* START DATA FOR PROCESSING *

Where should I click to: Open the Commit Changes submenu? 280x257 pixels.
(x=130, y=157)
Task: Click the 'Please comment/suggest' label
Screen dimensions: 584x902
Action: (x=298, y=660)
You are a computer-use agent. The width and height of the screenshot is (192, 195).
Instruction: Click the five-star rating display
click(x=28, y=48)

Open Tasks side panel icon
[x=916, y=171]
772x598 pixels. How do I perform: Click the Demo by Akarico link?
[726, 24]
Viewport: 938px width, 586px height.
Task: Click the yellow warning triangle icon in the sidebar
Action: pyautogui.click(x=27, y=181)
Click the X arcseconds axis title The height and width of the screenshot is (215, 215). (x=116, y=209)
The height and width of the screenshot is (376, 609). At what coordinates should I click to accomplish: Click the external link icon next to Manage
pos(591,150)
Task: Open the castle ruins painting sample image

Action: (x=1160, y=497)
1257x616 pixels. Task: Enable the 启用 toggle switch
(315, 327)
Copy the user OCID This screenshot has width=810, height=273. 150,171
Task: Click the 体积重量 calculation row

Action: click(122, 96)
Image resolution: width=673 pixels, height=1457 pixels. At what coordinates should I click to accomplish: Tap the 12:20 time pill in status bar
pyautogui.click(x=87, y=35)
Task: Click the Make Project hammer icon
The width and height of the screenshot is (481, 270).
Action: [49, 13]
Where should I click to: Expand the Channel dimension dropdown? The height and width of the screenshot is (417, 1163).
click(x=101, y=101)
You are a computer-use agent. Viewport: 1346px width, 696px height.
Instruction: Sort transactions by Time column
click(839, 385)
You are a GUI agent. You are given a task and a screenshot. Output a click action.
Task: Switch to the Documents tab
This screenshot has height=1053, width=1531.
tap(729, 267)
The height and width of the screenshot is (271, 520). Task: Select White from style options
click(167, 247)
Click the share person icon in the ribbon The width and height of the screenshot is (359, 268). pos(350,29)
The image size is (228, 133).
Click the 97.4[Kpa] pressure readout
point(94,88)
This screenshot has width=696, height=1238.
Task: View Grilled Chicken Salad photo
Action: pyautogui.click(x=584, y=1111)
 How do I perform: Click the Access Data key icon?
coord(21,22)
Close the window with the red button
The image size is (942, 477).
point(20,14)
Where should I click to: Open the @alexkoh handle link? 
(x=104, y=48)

* END DATA FOR PROCESSING *

List each line of the data above that contains the string "computer", treating uppercase and lowercase letters as different.

- _EXPECTED OUTPUT_:
You are a computer-use agent. The width and height of the screenshot is (192, 195).
You are a computer-use agent. Viewport: 1346px width, 696px height.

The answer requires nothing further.